ASSIGNMENT:
Your copy of the entries below should hold exactly the lines from the one containing "Task: Open the hamburger menu" to the one containing "Viewport: 540px width, 392px height.", inclusive, and no pictures.

◇ ◇ ◇ ◇ ◇

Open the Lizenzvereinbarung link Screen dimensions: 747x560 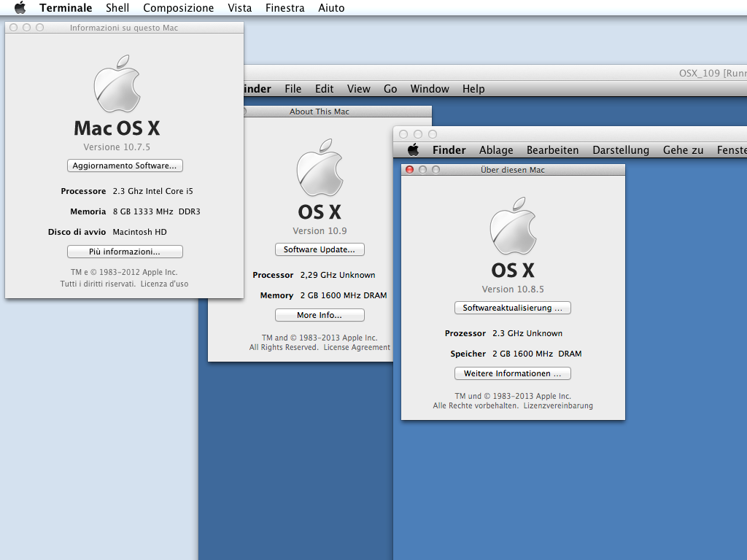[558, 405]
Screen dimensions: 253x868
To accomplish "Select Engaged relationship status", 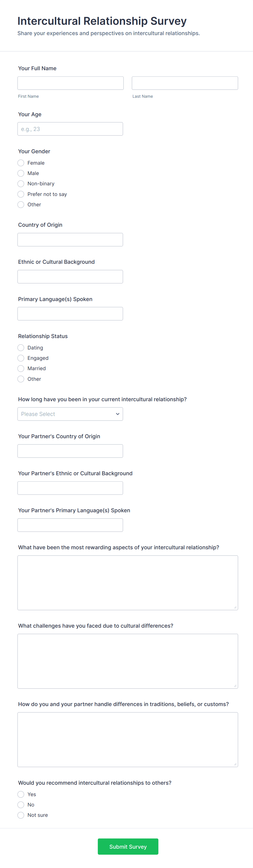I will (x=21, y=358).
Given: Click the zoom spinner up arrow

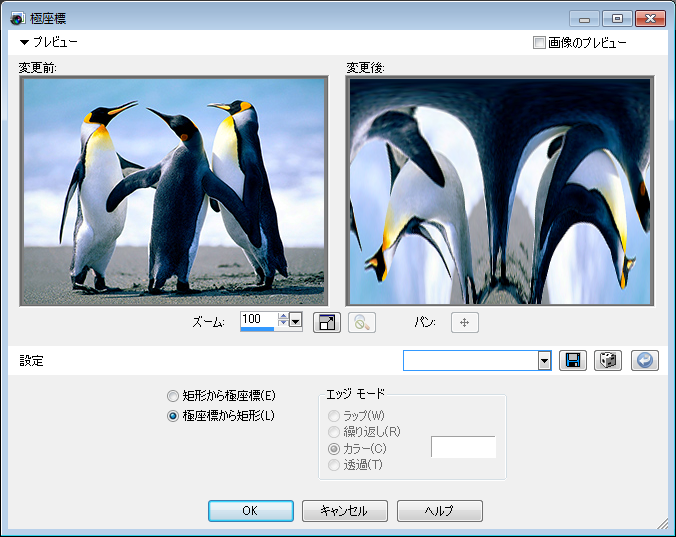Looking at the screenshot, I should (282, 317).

◇ ◇ ◇ ◇ ◇

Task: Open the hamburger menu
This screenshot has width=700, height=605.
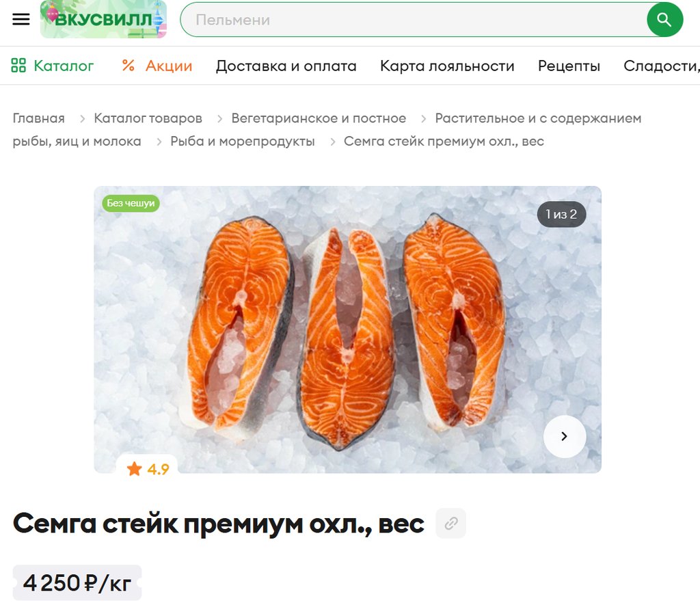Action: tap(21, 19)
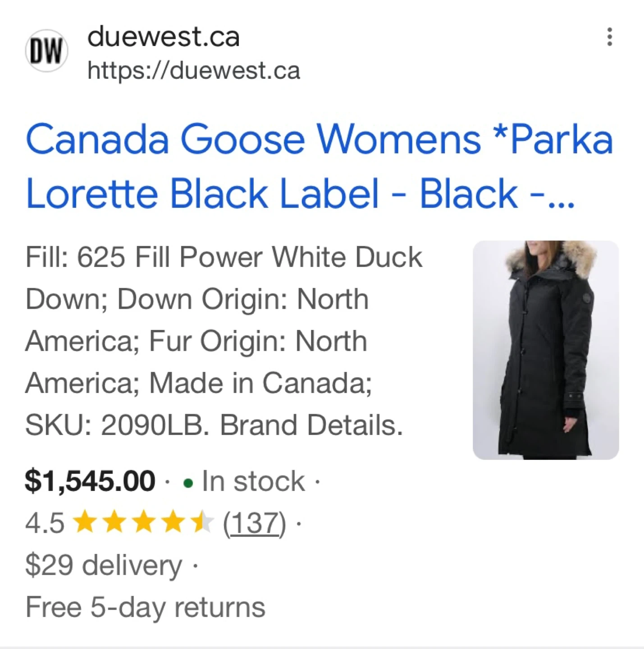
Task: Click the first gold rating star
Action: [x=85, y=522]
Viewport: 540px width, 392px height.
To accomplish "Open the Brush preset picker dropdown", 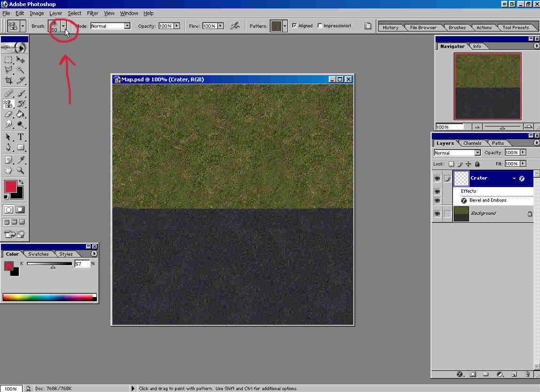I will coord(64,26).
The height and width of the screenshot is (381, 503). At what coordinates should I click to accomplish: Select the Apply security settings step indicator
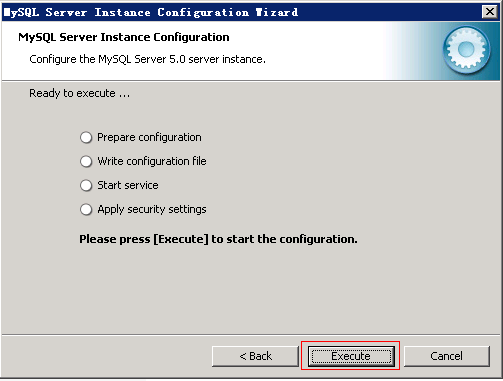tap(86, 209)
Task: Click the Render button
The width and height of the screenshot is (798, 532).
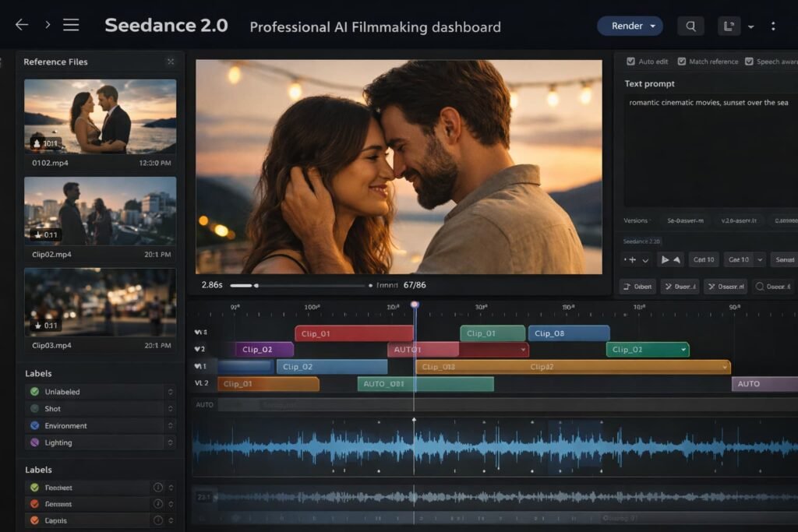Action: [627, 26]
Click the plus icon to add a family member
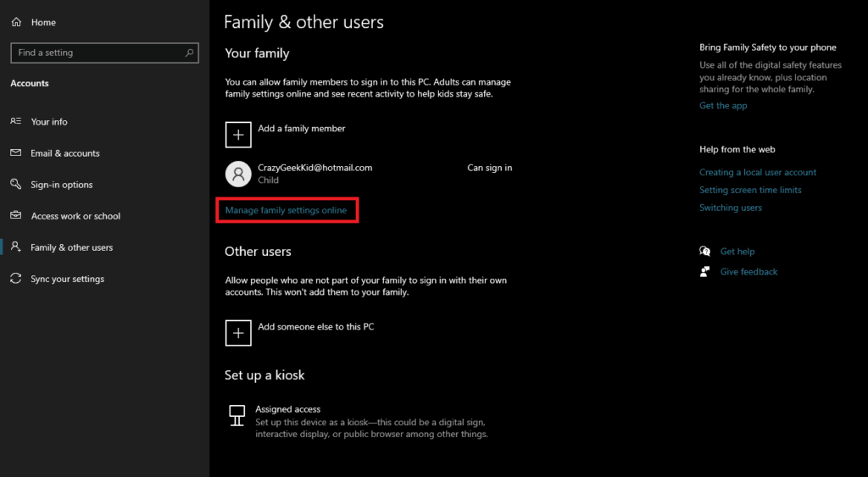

◇ ◇ ◇ ◇ ◇

EXERCISE SOLUTION:
Task: Open the hamburger menu
This screenshot has width=700, height=605.
Action: tap(21, 19)
Task: Click the first gold rating star
Action: [x=85, y=522]
Viewport: 540px width, 392px height.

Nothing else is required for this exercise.